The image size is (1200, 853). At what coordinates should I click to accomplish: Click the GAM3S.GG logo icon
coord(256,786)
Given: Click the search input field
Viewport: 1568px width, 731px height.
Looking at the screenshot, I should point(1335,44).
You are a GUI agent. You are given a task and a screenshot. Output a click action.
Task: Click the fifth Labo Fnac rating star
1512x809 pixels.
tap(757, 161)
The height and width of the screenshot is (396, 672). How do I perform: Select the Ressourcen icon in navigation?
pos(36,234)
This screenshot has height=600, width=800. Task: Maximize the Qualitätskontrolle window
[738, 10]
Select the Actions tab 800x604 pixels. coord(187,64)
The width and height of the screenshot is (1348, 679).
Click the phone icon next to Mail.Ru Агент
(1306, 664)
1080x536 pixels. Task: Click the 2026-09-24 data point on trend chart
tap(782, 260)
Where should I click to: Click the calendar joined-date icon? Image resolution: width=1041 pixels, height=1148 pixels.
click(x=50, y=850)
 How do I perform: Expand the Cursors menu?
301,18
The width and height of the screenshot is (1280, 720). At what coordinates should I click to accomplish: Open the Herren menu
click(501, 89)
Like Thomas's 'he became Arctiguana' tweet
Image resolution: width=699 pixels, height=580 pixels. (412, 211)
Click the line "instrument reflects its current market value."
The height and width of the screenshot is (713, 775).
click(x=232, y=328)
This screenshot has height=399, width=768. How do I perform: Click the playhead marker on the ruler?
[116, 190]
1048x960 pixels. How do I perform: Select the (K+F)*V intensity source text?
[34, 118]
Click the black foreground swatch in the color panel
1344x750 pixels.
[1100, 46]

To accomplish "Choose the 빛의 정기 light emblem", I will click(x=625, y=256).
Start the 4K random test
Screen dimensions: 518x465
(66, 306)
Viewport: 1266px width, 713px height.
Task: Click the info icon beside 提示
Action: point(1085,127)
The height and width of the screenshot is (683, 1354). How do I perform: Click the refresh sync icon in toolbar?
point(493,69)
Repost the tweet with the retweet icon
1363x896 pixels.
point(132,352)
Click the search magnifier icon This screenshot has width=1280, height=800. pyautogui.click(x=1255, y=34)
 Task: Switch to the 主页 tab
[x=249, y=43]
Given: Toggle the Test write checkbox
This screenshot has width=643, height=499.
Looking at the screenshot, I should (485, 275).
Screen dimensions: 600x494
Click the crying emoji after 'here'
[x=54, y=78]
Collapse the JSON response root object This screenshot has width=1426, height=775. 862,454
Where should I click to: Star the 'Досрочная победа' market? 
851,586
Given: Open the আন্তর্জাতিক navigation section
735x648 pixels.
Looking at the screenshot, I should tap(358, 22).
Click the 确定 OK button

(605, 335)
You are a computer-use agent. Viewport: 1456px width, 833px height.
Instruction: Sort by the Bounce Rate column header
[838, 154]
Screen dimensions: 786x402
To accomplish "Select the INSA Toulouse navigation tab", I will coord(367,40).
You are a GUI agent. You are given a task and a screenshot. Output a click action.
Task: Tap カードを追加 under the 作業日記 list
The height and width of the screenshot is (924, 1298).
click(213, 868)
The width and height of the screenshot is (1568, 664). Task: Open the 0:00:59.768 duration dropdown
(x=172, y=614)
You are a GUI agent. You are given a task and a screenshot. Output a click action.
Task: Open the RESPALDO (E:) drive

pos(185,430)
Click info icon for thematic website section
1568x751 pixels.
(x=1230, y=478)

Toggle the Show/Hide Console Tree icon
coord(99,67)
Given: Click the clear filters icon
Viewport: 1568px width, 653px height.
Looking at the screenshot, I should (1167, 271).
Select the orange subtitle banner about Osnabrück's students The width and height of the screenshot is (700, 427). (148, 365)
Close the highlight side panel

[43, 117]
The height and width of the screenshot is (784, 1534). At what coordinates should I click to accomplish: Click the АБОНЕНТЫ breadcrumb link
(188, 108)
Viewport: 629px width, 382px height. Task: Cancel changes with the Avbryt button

================================

• **Exercise details**
The material above is to be reproduced exactly as written.

• **Task result**
The image size is (1200, 853). At what coordinates should I click to accomplish: Click the GAM3S.GG logo icon
coord(256,786)
Given: Click the search input field
Viewport: 1568px width, 731px height.
Looking at the screenshot, I should point(1335,44).
You are a GUI agent. You are given a task and a screenshot. Output a click action.
Task: Click the fifth Labo Fnac rating star
1512x809 pixels.
tap(757, 161)
The height and width of the screenshot is (396, 672). How do I perform: Select the Ressourcen icon in navigation?
pos(36,234)
This screenshot has height=600, width=800. Task: Maximize the Qualitätskontrolle window
[738, 10]
Select the Actions tab 800x604 pixels. coord(187,64)
The width and height of the screenshot is (1348, 679).
Click the phone icon next to Mail.Ru Агент
(1306, 664)
1080x536 pixels. Task: Click the 2026-09-24 data point on trend chart
tap(782, 260)
Where should I click to: Click the calendar joined-date icon? Image resolution: width=1041 pixels, height=1148 pixels.
click(x=50, y=850)
 How do I perform: Expand the Cursors menu?
301,18
The width and height of the screenshot is (1280, 720). At what coordinates should I click to accomplish: Open the Herren menu
click(501, 89)
Like Thomas's 'he became Arctiguana' tweet
Image resolution: width=699 pixels, height=580 pixels. (412, 211)
Click the line "instrument reflects its current market value."
The height and width of the screenshot is (713, 775).
click(x=232, y=328)
This screenshot has height=399, width=768. How do I perform: Click the playhead marker on the ruler?
[116, 190]
1048x960 pixels. How do I perform: Select the (K+F)*V intensity source text?
[34, 118]
Click the black foreground swatch in the color panel
1344x750 pixels.
[1100, 46]

To accomplish "Choose the 빛의 정기 light emblem", I will click(x=625, y=256).
Start the 4K random test
Screen dimensions: 518x465
(66, 306)
Viewport: 1266px width, 713px height.
Task: Click the info icon beside 提示
Action: point(1085,127)
The height and width of the screenshot is (683, 1354). How do I perform: Click the refresh sync icon in toolbar?
point(493,69)
Repost the tweet with the retweet icon
1363x896 pixels.
point(132,352)
Click the search magnifier icon This screenshot has width=1280, height=800. pyautogui.click(x=1255, y=34)
 Task: Switch to the 主页 tab
[x=249, y=43]
Given: Toggle the Test write checkbox
This screenshot has width=643, height=499.
Looking at the screenshot, I should (485, 275).
Screen dimensions: 600x494
Click the crying emoji after 'here'
[x=54, y=78]
Collapse the JSON response root object This screenshot has width=1426, height=775. 862,454
Where should I click to: Star the 'Досрочная победа' market? 
851,586
Given: Open the আন্তর্জাতিক navigation section
735x648 pixels.
Looking at the screenshot, I should tap(358, 22).
Click the 确定 OK button

(605, 335)
You are a computer-use agent. Viewport: 1456px width, 833px height.
Instruction: Sort by the Bounce Rate column header
[838, 154]
Screen dimensions: 786x402
To accomplish "Select the INSA Toulouse navigation tab", I will coord(367,40).
You are a GUI agent. You are given a task and a screenshot. Output a click action.
Task: Tap カードを追加 under the 作業日記 list
The height and width of the screenshot is (924, 1298).
click(213, 868)
The width and height of the screenshot is (1568, 664). Task: Open the 0:00:59.768 duration dropdown
(x=172, y=614)
You are a GUI agent. You are given a task and a screenshot. Output a click action.
Task: Open the RESPALDO (E:) drive

pos(185,430)
Click info icon for thematic website section
1568x751 pixels.
(x=1230, y=478)

Toggle the Show/Hide Console Tree icon
coord(99,67)
Given: Click the clear filters icon
Viewport: 1568px width, 653px height.
Looking at the screenshot, I should (1167, 271).
Select the orange subtitle banner about Osnabrück's students The width and height of the screenshot is (700, 427). (148, 365)
Close the highlight side panel

[43, 117]
The height and width of the screenshot is (784, 1534). At what coordinates should I click to accomplish: Click the АБОНЕНТЫ breadcrumb link
(188, 108)
Viewport: 629px width, 382px height. Task: Cancel changes with the Avbryt button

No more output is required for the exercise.